[TEXT PROVIDED — start]
With his eyes toward an October trial, the federal judge handling the Cobell trust fund case said on Monday he wants the federal government to show how much money Indian beneficiaries were or weren't paid.

Indian Country deserves to know the answer, Judge James Robertson said at a 2.5-hour status hearing in Washington, D.C. So do Congress and the public, he told lawyers for the plaintiffs and the Bush administration.

"What does it all add up to?" Robertson said. "What are the big numbers?"

The plaintiffs and the government agree that at least $13 billion has passed through the Individual Indian Money (IIM) trust since 1909. Since the Interior Department never performed an historical accounting, neither side can demonstrate how much beneficiaries were or weren't paid.

At the end of the trial, Robertson said he hopes to have the number. "I think the world wants to know this," he said.

That doesn't necessarily mean the plaintiffs, as they have argued under trust law principles, are entitled to a certain amount of money, he noted. A decision on relief will be left for another day, he said, indicating the potential for additional trials or proceedings, possibly on the Treasury Department's trust duties.

As for October, Robertson laid out four main goals for the trial. He wants to examine the scope and nature of the historical accounting plan, the cost of the project, whether it is adequate and how much money went to Indian beneficiaries.

"It's going to be about what you're doing and what you're not doing," he told lawyers from the Department of Justice.

Although he has yet to make any rulings on the matter, Robertson gave both sides his preliminary views. He opposed the Bush administration's notion that the accounting only goes as far back as 1938, the year of one Indian leasing statute.

However, he wasn't prepared to accept the plaintiff's argument that the accounting should go back to 1887, the inception of the IIM trust. "I think the accounting goes back to the '38 act and not further," he said.

Robertson also opposed the proposal to limit the accounting to accounts there were open as of December 31, 2000. The government claims the 1994 Indian Trust Management and Reform Act only mandated a "prospective" accounting.

"I think that's an improper exclusion," he said.

The judge also said it was "improper" to exclude beneficiaries who died before they received an accounting. The government's plan cuts off deceased accounts holders, even if their heirs did not receive their money.

Those views were favorable to the plaintiffs, who argue that Judge Royce Lamberth, who presided over the case until he was removed based on the Bush administration's complaints, and the D.C. Circuit Court of Appeals already resolved these types of issues.

The plaintiffs, however, want to include beneficiaries who receive direct payments from leasing companies and beneficiaries whose trust assets are managed under tribal self-determination and self-governance agreements. At the hearing, Robertson said he wasn't inclined to support those two aspects, or to expand the accounting to account for the 11 million acres held in trust for individual Indians.
[TEXT PROVIDED — finish]
[SUPPLIED INFORMATION — start]
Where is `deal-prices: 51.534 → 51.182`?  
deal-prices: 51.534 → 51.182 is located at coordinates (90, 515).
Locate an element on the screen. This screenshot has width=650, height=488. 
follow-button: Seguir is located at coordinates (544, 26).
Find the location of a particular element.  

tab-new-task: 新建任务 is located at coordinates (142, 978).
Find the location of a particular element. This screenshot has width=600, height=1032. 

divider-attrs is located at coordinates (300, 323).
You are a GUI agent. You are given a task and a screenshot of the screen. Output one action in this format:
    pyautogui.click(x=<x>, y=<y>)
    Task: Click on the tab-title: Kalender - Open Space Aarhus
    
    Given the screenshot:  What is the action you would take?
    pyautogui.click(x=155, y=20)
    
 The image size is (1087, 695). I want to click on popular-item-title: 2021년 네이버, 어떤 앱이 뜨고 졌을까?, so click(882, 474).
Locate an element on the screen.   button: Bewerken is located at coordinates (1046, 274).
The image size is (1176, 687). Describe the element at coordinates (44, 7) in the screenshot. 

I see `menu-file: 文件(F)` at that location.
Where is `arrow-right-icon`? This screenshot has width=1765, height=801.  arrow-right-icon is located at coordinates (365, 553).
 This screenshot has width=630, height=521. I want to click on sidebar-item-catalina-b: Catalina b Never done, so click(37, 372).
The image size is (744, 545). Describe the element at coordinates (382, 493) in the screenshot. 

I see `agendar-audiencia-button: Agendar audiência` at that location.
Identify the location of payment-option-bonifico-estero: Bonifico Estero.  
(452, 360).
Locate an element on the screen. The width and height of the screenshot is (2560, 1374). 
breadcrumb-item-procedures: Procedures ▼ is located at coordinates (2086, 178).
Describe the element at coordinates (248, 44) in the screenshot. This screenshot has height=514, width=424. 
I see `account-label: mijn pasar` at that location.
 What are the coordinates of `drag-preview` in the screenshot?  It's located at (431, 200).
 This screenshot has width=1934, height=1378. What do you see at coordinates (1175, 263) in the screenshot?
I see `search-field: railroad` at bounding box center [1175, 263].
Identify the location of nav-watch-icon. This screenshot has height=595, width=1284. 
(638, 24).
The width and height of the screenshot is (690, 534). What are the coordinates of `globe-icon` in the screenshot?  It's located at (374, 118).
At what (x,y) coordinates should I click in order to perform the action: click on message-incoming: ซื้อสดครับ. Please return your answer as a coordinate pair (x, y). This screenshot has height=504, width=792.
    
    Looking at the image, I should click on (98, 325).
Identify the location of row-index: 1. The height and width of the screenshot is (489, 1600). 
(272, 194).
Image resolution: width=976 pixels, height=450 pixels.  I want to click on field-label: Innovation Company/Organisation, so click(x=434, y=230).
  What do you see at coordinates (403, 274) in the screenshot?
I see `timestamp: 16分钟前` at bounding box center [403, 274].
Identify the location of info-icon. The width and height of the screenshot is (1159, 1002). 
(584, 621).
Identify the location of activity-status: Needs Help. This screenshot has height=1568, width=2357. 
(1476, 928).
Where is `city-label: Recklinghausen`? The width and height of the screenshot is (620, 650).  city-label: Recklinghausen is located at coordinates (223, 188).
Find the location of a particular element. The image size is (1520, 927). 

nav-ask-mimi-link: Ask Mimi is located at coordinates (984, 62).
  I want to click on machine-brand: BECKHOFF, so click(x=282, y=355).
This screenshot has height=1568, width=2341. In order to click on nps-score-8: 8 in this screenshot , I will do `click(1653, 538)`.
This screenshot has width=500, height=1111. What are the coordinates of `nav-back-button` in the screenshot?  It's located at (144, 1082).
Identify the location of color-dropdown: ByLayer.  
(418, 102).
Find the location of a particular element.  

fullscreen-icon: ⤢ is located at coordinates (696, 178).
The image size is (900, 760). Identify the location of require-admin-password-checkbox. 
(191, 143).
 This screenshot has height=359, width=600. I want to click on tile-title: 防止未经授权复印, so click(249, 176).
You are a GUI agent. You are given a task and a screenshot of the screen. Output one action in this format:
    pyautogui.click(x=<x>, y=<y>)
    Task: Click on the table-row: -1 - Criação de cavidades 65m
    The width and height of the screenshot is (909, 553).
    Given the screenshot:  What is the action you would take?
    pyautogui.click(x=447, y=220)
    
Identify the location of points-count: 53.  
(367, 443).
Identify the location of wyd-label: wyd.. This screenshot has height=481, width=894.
[SUPPLIED INFORMATION — finish]
→ **ACTION ITEM A**: List the four main goals Judge Robertson set out for the October trial in the Cobell case article.
→ **ACTION ITEM B**: According to the Cobell case article, how much money do both sides agree has passed through the Individual Indian Money trust since 1909?
→ **ACTION ITEM C**: Summarize the Cobell case article in two sentences.
The material has nothing to do with the Cobell case article.

→ **ANSWER SECTION A**:
1. Examine the scope and nature of the historical accounting plan
2. Determine the cost of the project
3. Assess whether the plan is adequate
4. Find out how much money went to Indian beneficiaries

→ **ANSWER SECTION B**: At least $13 billion.

→ **ANSWER SECTION C**: At a status hearing, Judge James Robertson said he wants the October trial to show how much money Indian beneficiaries of the Individual Indian Money trust were or weren't paid, with a decision on relief left for another day. In his preliminary views, he said the accounting should go back to 1938 and should not exclude accounts closed before December 31, 2000 or deceased beneficiaries, but he was not inclined to include direct-pay beneficiaries, those under self-determination and self-governance agreements, or the 11 million acres held in trust.